9. This court had occasion to consider in the case of Unique Associates Co-operative Housing Society., v. Union of India [1985] 152 ITR 114, Whether the presumptions raised in section 269C(2) are available to the Competent Authority for the purpose of assuming jurisdiction under section 269C/269D. Following the Calcutta and Gujarat High Court decisions, it was held that the presumptions could be raised after valid assumption of jurisdiction without the support of the presumptions and not for the purpose of assuming jurisdiction. No doubt Shri Jetly pointed out that Allahabad High Court in Pushpalata v. IAC of IT and the Punjab and Haryana High Court in Sutlej Chit Fund and Financiers (Pvt.) Ltd., v. CIT [1986] 161 ITR 174, had taken a contrary view. Be that as it may, following this court’s judgment, it has to be held that the presumptions raised in section 269C(2) are not available to Competent Authority for the purpose of acquiring jurisdiction under section 269C/269D.

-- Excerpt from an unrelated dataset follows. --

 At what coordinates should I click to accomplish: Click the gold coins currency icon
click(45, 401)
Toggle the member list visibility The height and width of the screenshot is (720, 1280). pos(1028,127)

10. Considering the facts of the case independent of the presumption clauses of section 269C(2), in the present case, it cannot be held that the sale consideration was not truly stated in the sale deed. It has to be borne in mind that, in this case, the blocks/godowns, etc., were purchased by various persons during the period from 1967 to 1972. The co-operative society to whom the property was transferred was formed with a view to comply with the requirement of law. The consideration shown therein was the sum total of the purchase price paid by the individual purchasers and/or vendors who had retained portions of the property. It cannot thus be held that the Competent Authority could at all form a belief that the consideration as agreed to between the parties was something more than what was stated in the document. That apart, there is a further condition, viz., even if it is assumed that there was understatement, the formation of belief has also to be that such an understatement was with a view to either evasion of tax liability of the purchasers or that of the vendors. Here again, as stated earlier, the Competent Authority having kept the words “and/or” both between the two clauses in the notice, as held by this court in the cases of All India Reporter Ltd., v. Competent Authority, IAC of IT [1986] 162 ITR 697, it would have to be held that there was complete non-application of mind on the part of the Competent Authority. He was uncertain as to whether the understatement was with the object of one or the other. It was necessary for him to say whether it was with a view to one object or to the other or both. In this view of the matter, it has to be held that condition No, 3 which is necessary for the assumption of valid jurisdiction under section 269C is not satisfied in this case.
11. Before concluding, reference may also be made to the Board’s circular, paragraph 38.1 at [1986] 161 ITR (St.) 42, where, in the context of introducing Chapter XXC in the Income-tax Act, the Board opined that, under Chapter XXA which covered sections 269C and 269D, the requirement of law was that the Competent Authority had, by some material, to establish that there was an understatement of sale consideration in the sale deed with a view to evasion of tax liability of the vendors and the purchaser and since that was an impossible task, it was considered appropriate to introduce the provisions in the form of Chapter XXC. This also supports the view taken by the court in this case.
12. In the result, the petition succeeds. Rule is made absolute in terms of prayer (a). No order as to costs.